Opinião – Ovo de Colombo

Edward Paice é formado em História pela Universidade de Cambridge, tendo revelado especial interesse pela história africana, o que o levou à publicação de obras como “World War I: The African Front e Tip and Run: The Untold Tragedy of the Great War in Africa”. É director do Africa Research Institute e membro da Royal Geographical Society.

O seu interesse pela sismologia e a admiração pela cidade que “renasceu das cinzas” levou-o a compilar tudo o que se publicou sobre o terramoto de Lisboa, do século XVIII para cá, e a escrever “A Ira de Deus: O Grande Terramoto de Lisboa, 1755”.

Nesta obra, o autor oferece-nos uma imagem de Lisboa, pré e pós terramoto, veiculada pelo olhar estrangeiro, sobretudo pela comunidade inglesa a residir na altura em Portugal, assim como muitos outros que se encontravam de passagem, por motivos de negócio, de saúde (pelo tão aclamado clima de Lisboa) ou simplesmente de visita a uma das mais grandiosas cidades europeias.
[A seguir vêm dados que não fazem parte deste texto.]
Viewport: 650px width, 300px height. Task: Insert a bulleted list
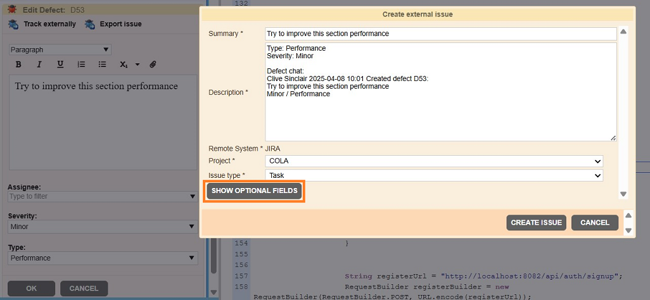click(102, 65)
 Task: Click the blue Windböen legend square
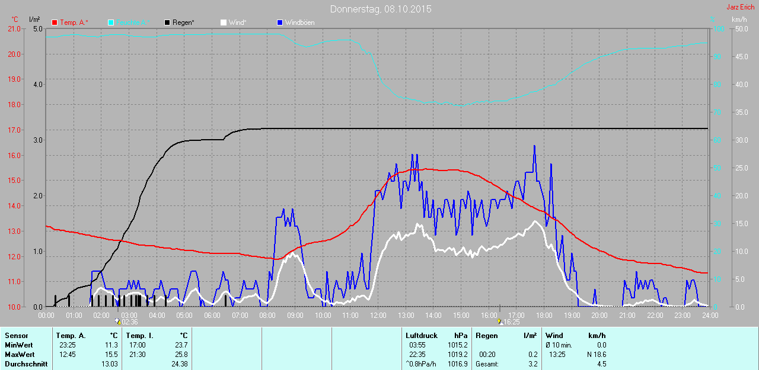pos(280,22)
O capítulo “Um Império Dourado” descreve imagens de ostentação e riqueza, à custa do ouro descoberto recentemente no Brasil, com referência à construção megalómana, no reinado de D. João V, dos mais belos monumentos da Europa: o Convento de Mafra, a Casa da Ópera ou o Aqueduto das Águas Livres.

Já no reinado de D. José, no dia 1 de Novembro de 1755, Dia de Todos os Santos, Lisboa é descrita como uma cidade “bela e clara”, marcada pela azáfama à volta do rio Tejo, importante porto mercantil na altura, e a movimentação das pessoas à volta das igrejas. Nada fazia prever a catástrofe que se abateria sobre a cidade. A dimensão do terramoto, não só em Lisboa como noutros pontos do globo – da Espanha às Caraíbas, passando por Inglaterra, Irlanda, Noruega e Suíça, onde as repercussões do sismo se fizeram sentir – é-nos descrita pelo autor com uma pormenorização de dados factuais, de números e sobretudo citações de relatos de vivências em primeira pessoa que conferem à obra um toque de originalidade.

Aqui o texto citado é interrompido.